Quite obviously, seeing the opposition laughing as your star goalie is carted off, and destined to miss the remainder of the season did not sit well with the Islanders. That's why, when the two teams met again 9 days later, this time at the Nassau Coliseum on Long Island, and in front of a much larger than usual crowd. It was a badly-kept secret that there would be some carry-over nastiness, and fans wanted to see what might happen. The situation was inflamed pre-game, when the Islanders brought up a gentleman named Michael Haley, a minor leaguer with a reputation for not being at all shy to drop the mitts. The game was ready to explode.
The Islanders burst out of the box, up a goal early when Haley made his presence known, taking on Pittsburgh's Craig Adams
It got better when the Islander's other resident tough guy Trevor Gillies got into a scrap with Pittsburgh's Eric Godard.

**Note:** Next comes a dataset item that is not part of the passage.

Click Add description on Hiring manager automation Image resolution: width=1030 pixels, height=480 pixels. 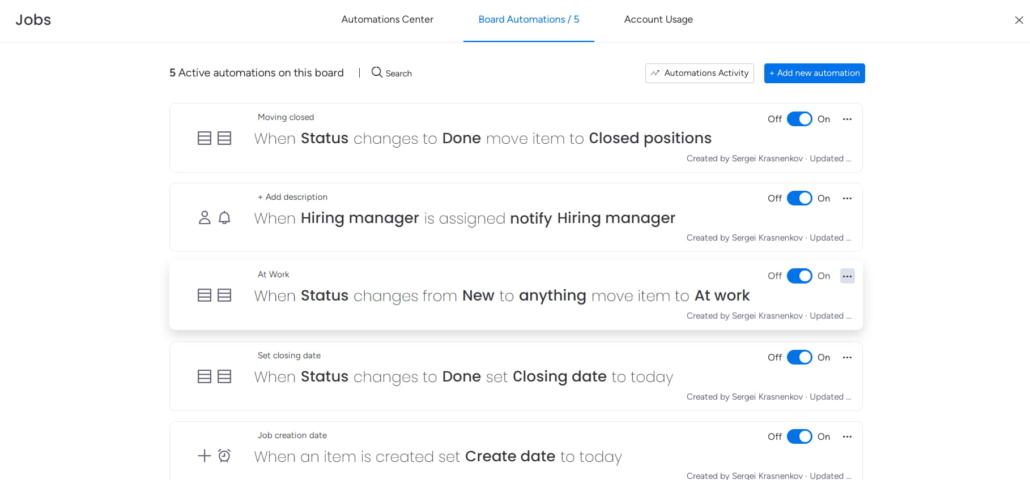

The Islanders scored 6 unanswered, and had the run of general play and the fights before this line brawl erupted with 14:39 to play in the second. It was a case of direct retaliation on Max Talbot for a hit from the previous game, a questionable one on Islanders' Blake Comeau, and it quickly became an all-in affair.
The man all the Islanders had marked was the goalie, Johnson. He had started the contest, and was relieved by regular starter Marc-Andre Fleury in the second period as the score got out of hand, but some questionable late hits on Fleury convinced the Penguins to pull their star, and put Johnson back in. Of course, that was exactly what the Islanders were hoping for.

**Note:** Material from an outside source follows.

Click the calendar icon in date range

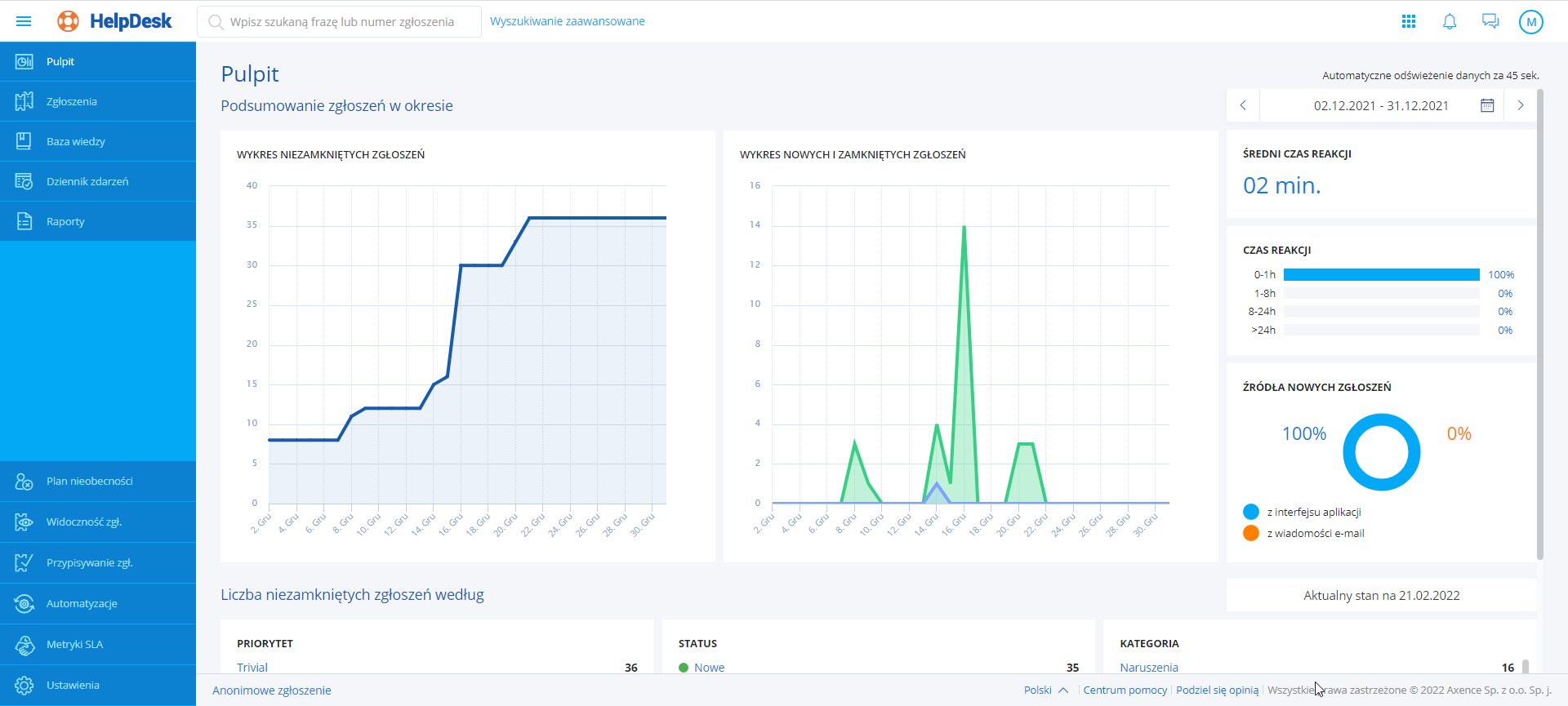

Five minutes into the third period, the crowd at Nassau Coliseum and Isles fans everywhere got what they wanted, in spectacular fashion. Michael Haley decided to find Max Talbot in the scrum, some further retribution after Matt Martin had earlier tried his hand. It was a super-serve of Haley, who beat down Talbot and skated down ice, wanting to settle things with Johnson.
Settle, Haley did. Of course, he was suspended, but Eric Godard of the Penguins, the brave man who skated in to help a badly-outmatched Brent Johnson, received an automatic ten-game suspension for leaving the bench to join a fight.
Some other notes:
The final score: 9-3 Islanders.
The final count on penalty minutes: 346 (multiple fines and suspensions as well)
NYI's Travis Hamonic recorded a Gordie Howe Hat Trick - a fight, a goal and an assist in the same game
NYI's Michael Haley scored his first NHL goal, somewhere in between a raft of fighting majors.